UCLA (19-2, 6-2 Pac-12) is coming off a 96-85 loss to Arizona, which vaulted from No. 14 to No. 7 in the national rankings after beating the Bruins on their home floor.
USC (17-4, 4-4) has struggled a bit since bounding into conference play with an unblemished record, but the Trojans were buoyed by an 82-79 victory over Arizona State on Sunday.
The Bruins are emphasizing defense this week after they had a hard time stopping Arizona. The Wildcats shot 50 percent from the field and made 9 of 21 from 3-point range. They also amassed a 42-33 rebounding advantage and converted 19 of 21 free-throw attempts.
Point guard Lonzo Ball had 24 points, eight assists and six rebounds in another stellar performance for UCLA. The Bruins shot 45.1 percent and made 10 3-pointers, but it wasn't enough to mitigate their lapses at the defensive end.
"It's a wake-up call," Ball said. "The places we want to go, we have to play defense. This is a perfect example right here."
UCLA coach Steve Alford said the game reminded him of his team's only other loss this season, an 89-87 setback at Oregon.
"This was similar to Oregon in the fact that we scored in the 80s, but we just couldn't get stops in either half," Alford said. "We couldn't get into a flow to get into a rhythm defensively. Our defensive efficiency tonight was awful. We gave up 48 points in both halves, so they were very efficient and hard to guard today. This is a valuable lesson. I thought we were making strides and putting some things together defensively over the last couple of weeks since Oregon, but we regressed tonight against a very good basketball team."

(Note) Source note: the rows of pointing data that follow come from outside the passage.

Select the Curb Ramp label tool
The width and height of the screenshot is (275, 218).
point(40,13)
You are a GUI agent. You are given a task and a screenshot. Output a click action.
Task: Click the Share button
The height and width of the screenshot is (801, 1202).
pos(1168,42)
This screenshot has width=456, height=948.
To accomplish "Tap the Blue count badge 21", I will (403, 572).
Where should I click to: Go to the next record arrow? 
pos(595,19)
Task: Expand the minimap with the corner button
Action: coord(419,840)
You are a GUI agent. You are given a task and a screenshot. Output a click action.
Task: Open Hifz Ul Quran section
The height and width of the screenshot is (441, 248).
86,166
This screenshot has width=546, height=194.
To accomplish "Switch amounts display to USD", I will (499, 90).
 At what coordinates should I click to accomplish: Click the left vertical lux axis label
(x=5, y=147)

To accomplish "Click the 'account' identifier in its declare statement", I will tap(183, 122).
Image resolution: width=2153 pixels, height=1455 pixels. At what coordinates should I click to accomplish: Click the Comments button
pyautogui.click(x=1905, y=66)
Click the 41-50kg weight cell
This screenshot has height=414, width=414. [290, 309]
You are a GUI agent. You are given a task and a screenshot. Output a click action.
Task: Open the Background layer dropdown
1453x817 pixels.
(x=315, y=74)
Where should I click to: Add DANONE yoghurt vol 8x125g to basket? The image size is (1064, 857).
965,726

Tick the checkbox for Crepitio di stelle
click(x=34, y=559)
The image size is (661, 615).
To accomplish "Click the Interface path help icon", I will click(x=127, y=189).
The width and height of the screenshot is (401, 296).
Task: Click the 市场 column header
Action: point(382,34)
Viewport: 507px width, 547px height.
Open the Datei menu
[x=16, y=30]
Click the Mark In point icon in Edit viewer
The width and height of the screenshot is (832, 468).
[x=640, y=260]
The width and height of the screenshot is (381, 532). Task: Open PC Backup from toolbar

Alford said the loss could benefit his team in the long run.
"They need this," Alford said. "I mean, you can be special, and come March you can be awfully special, but your defense has to grow. It's not one, two, three guys. It's playing defense with the same intensity and unselfishness that you play with offensively. It's where this team has to grow the most."
USC allowed Arizona State to shoot 50.9 percent from the field, but the Trojans shot 51.6 percent and made 14 3-pointers. Elijah Stewart scored 29 points and made seven 3-pointers for the Trojans.
USC coach Andy Enfield said it was an encouraging sign after the Trojans struggled to shoot the ball well in recent weeks.
"We can't shoot terribly every game," Enfield said. "Eventually, the law of averages evens out. It was nice to see the players step up and make shots. It was frustrating before missing wide-open shots. Tonight, they made those shots and that was the difference."